Liberty Matters

James Mill on Liberty and Governance: A Reply to Professor Ball

     

The more I read and learn about James Mill the more I see his shadow lengthen across the life and thought of his eldest son. They were both, first and foremost, philosophic-minded reformers who had an almost unlimited faith in the capacity of education to transform society. They shared many of the same philosophic principles and plans of reform that made them both intellectually and politically “radical.” Unlike other (nonphilosophic) reformers of the time, James and John Stuart Mill were not ultimately content with piecemeal adjustments and the general amelioration of social conditions.
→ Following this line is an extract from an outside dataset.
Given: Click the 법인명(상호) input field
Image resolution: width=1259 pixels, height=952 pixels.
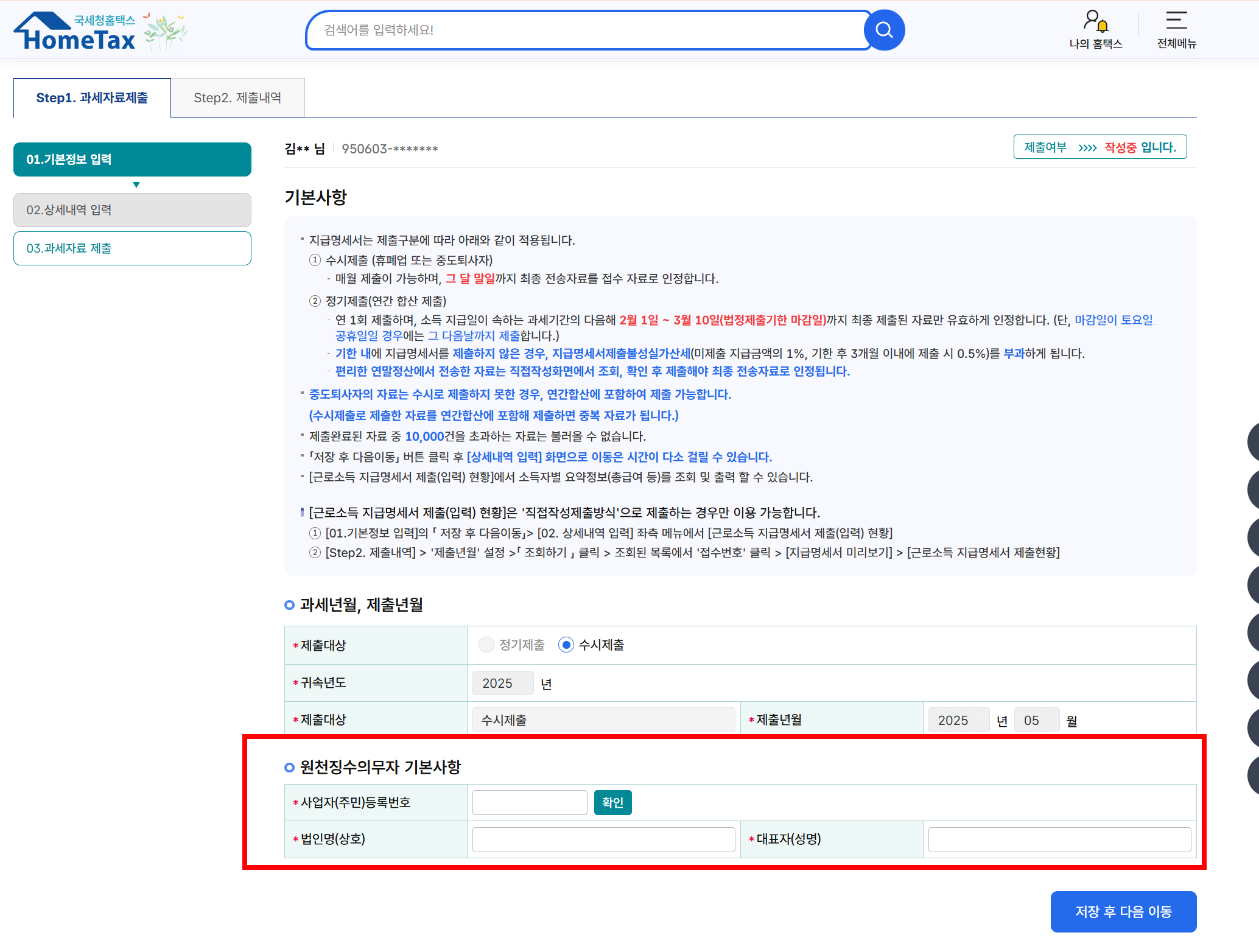Looking at the screenshot, I should (x=603, y=839).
Both aimed at something far higher than “a chicken in every pot” for their fellow countrymen. This something was not merely the removal of long-standing abuses, but what John Mill called the “regeneration of mankind.” James Mill was neither systematic nor fully consistent in his account of how this transformative process is to occur: does it start with educational reform or institutional reform? Does it issue from the top or the bottom? In any event, both Mills assign a vital role not only to education per se, but also to an educational elite that will form a kind of aristocracy of merit whose defining feature is moral and intellectual excellence.
In his first response, Professor Ball draws attention to this elitist feature in James Mill’s thought – the notion of a “natural aristocracy” of virtue and talent. In his followup, he points to the remarkable essay “The Church, and its Reform,” in which Mill proposes to transform the Established Church (in the words of Leslie Stephen) “into a popular London University.” I agree with Professor Ball’s suggestion that Mill’s proposal embodies something like a “civil religion,” but I would not attribute its appearance in Mill’s system to default (“if you can’t beat’em, join ’em”), that is, to a failure to disestablish the Church of England. Even less does it strike me as a reversion to any vestigial religiosity. In light of his grandiose plans for the reformation of society (and his hostility to revealed religion), Mill’s proposal looks more like a shrewd (if preposterous) effort to “capture” the Church on behalf of what John Mill called “the religion of humanity.” In practice this would amount to de facto disestablishment and endow the new dispensation with official status. 
The idea of a “clerisy,” or a body of “wise men,” exercising moral influence (and perhaps political authority) was nothing new in Western thought, and it is no coincidence that Plato (the father of this idea) was James Mill’s favorite philosopher. While Mill rejected the authoritarian aspects of Plato’s politics (which he blames on the absence of the idea of representation in ancient Greece), he frequently invoked the Platonic idea of arête – moral and intellectual excellence. In his essay “The Ballot,” Mill goes so far as to call the radical reformers “Aristocrats” and quotes Plato in support of “attaining the highest excellence of nature" through the leisure provided by wealth. It is “best,” Mill concludes, “that government should be entrusted in the hands of the Αϱıотоı "(“the best” or “aristocracy” ).
Utilitarianism may be (as Professor Ball notes) “the moral and political philosophy of the Common Man,” but when poured into the mold of Philosophic Radicalism it diverged in notable ways from the original doctrine. While “utilitarianism” and “philosophic radicalism” are often used interchangeably, a close comparison of the moral and political teachings Bentham and the Mills will reveal significant differences with serious implications for democratic theory and practice.